_Work request_
The expected response consists solely of the lines from the line with "FutureCite Editor (240, 185)" through the last line of the material below, copied exactly.

** Source material follows **

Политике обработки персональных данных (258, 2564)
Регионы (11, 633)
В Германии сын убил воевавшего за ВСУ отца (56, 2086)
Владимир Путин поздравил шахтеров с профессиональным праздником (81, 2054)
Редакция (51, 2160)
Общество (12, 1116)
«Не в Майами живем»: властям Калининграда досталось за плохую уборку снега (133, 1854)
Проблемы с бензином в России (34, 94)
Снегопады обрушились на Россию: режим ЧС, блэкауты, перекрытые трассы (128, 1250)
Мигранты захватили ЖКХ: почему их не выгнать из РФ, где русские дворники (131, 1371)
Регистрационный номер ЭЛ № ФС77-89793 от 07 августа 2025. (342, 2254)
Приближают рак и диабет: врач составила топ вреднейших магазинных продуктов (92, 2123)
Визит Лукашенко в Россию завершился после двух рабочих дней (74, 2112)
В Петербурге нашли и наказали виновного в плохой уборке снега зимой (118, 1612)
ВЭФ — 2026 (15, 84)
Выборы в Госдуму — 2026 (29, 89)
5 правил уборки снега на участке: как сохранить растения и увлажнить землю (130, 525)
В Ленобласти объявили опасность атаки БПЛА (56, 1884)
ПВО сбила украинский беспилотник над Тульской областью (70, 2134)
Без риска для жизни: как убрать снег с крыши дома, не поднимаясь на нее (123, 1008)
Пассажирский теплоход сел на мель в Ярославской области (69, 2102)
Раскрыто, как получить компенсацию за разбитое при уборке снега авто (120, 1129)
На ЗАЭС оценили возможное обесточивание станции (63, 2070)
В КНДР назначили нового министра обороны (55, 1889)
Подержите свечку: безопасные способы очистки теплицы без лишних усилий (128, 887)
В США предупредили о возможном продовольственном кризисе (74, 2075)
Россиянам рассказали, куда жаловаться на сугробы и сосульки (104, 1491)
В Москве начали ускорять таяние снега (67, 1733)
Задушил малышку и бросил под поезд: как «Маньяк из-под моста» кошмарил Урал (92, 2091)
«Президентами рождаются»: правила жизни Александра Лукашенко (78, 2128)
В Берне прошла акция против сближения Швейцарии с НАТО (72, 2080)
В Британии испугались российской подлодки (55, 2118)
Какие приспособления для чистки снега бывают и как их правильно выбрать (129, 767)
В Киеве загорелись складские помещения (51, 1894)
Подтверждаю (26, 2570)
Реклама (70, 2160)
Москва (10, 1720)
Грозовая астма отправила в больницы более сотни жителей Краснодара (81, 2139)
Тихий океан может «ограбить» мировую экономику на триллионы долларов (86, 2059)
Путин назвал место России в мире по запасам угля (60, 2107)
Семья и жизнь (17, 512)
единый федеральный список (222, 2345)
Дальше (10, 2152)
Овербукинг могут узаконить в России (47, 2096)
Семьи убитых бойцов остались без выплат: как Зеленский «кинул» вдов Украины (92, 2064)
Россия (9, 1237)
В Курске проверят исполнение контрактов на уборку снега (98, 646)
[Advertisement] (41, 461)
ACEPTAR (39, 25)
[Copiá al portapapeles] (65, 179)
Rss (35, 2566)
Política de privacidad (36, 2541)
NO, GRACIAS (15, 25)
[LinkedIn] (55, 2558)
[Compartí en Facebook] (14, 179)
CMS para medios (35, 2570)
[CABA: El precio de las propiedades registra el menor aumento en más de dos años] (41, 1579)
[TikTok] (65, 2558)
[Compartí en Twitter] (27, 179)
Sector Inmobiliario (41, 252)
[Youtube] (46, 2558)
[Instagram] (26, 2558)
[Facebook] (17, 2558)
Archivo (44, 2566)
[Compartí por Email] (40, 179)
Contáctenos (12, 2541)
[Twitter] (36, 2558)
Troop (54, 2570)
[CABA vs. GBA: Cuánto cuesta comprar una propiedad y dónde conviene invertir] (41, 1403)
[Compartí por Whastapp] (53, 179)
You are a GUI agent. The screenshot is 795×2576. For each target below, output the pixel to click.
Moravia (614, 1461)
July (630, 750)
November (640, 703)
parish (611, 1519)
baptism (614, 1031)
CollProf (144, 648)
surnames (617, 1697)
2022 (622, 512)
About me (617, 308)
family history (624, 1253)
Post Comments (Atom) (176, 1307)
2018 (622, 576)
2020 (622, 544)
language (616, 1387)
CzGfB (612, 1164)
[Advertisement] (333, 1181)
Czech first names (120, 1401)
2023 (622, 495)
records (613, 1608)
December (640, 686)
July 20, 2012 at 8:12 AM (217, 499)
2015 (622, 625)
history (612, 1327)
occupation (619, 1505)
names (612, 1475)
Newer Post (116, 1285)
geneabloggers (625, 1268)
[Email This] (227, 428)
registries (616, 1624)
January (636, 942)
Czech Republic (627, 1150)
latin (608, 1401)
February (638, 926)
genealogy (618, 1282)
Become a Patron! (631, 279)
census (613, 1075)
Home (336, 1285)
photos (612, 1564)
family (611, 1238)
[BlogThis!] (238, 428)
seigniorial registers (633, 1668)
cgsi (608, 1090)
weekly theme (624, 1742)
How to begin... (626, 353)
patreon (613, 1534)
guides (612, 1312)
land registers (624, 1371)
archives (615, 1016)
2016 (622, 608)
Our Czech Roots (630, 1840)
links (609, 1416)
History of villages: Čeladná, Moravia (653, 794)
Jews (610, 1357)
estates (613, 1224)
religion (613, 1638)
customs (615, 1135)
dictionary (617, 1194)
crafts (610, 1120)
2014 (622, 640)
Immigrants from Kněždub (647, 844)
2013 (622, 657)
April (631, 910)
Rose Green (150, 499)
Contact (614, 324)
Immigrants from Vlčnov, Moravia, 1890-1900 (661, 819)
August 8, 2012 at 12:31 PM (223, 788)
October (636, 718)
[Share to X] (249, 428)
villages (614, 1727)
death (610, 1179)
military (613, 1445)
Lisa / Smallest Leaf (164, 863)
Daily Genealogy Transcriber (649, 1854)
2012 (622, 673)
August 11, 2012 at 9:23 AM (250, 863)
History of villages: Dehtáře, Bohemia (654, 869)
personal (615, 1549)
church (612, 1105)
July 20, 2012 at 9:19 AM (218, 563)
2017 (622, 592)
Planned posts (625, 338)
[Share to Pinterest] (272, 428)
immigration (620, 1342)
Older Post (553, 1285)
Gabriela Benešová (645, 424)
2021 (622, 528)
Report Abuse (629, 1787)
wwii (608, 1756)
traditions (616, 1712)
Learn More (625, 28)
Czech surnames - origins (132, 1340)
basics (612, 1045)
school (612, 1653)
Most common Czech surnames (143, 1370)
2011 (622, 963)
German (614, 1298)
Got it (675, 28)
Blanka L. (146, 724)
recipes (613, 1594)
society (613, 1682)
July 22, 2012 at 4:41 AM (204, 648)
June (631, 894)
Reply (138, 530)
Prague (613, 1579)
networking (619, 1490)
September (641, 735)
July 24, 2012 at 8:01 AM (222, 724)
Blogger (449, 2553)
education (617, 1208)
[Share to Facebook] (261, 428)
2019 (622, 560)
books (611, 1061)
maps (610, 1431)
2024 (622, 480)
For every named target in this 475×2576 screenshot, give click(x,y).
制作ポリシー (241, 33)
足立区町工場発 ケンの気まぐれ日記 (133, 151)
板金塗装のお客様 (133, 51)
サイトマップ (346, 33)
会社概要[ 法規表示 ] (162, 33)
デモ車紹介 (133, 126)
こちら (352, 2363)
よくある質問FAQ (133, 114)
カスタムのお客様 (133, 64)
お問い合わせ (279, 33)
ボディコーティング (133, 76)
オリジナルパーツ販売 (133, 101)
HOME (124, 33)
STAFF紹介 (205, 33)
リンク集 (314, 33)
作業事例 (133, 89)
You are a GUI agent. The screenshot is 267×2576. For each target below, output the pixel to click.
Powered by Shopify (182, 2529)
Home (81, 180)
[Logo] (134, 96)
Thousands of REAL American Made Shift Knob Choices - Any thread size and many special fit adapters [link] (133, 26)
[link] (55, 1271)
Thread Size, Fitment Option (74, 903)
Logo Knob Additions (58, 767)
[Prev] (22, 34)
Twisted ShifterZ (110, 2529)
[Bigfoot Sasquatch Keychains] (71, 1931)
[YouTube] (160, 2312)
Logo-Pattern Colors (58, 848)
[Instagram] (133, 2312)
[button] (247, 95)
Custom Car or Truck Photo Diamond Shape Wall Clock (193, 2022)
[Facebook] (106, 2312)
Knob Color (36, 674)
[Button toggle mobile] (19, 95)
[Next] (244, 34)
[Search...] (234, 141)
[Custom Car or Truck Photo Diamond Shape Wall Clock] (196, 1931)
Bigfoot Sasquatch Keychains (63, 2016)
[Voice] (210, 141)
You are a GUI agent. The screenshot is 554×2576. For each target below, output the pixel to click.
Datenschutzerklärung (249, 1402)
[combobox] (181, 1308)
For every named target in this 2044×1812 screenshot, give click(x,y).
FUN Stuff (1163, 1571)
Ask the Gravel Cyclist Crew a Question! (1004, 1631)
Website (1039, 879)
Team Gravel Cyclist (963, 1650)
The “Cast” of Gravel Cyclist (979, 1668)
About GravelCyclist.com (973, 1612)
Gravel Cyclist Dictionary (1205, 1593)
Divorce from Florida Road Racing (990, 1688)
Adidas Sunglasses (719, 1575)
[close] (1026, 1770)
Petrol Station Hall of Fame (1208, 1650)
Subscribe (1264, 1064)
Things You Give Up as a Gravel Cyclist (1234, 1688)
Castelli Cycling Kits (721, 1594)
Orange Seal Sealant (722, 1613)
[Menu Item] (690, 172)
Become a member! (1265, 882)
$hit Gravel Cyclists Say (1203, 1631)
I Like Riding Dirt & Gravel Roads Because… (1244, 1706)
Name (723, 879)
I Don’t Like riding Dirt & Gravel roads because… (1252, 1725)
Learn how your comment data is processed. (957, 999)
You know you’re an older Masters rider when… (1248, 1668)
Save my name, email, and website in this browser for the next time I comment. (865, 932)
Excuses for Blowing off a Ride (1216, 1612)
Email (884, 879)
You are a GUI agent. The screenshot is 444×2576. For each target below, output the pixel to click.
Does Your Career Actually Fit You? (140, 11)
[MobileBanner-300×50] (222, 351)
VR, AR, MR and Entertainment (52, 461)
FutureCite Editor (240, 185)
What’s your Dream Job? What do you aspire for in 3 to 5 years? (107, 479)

** End of Source material **

_Worked solution_
FutureCite Editor (240, 185)
What’s your Dream Job? What do you aspire for in 3 to 5 years? (107, 479)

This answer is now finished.